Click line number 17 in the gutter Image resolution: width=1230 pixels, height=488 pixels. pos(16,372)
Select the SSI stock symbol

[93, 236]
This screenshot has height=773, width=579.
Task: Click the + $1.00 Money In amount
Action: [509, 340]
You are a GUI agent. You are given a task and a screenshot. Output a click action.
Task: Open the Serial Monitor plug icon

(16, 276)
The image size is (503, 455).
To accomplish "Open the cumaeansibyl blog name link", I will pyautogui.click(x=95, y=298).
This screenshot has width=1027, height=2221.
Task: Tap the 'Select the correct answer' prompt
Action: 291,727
▬▬▬▬▬▬▬▬▬▬
Exercise requirements:
The records must be given again in full, exactly as shown.

Answer area:
Click line number 17 in the gutter Image resolution: width=1230 pixels, height=488 pixels. pos(16,372)
Select the SSI stock symbol

[93, 236]
This screenshot has height=773, width=579.
Task: Click the + $1.00 Money In amount
Action: [509, 340]
You are a GUI agent. You are given a task and a screenshot. Output a click action.
Task: Open the Serial Monitor plug icon

(16, 276)
The image size is (503, 455).
To accomplish "Open the cumaeansibyl blog name link", I will pyautogui.click(x=95, y=298).
This screenshot has width=1027, height=2221.
Task: Tap the 'Select the correct answer' prompt
Action: 291,727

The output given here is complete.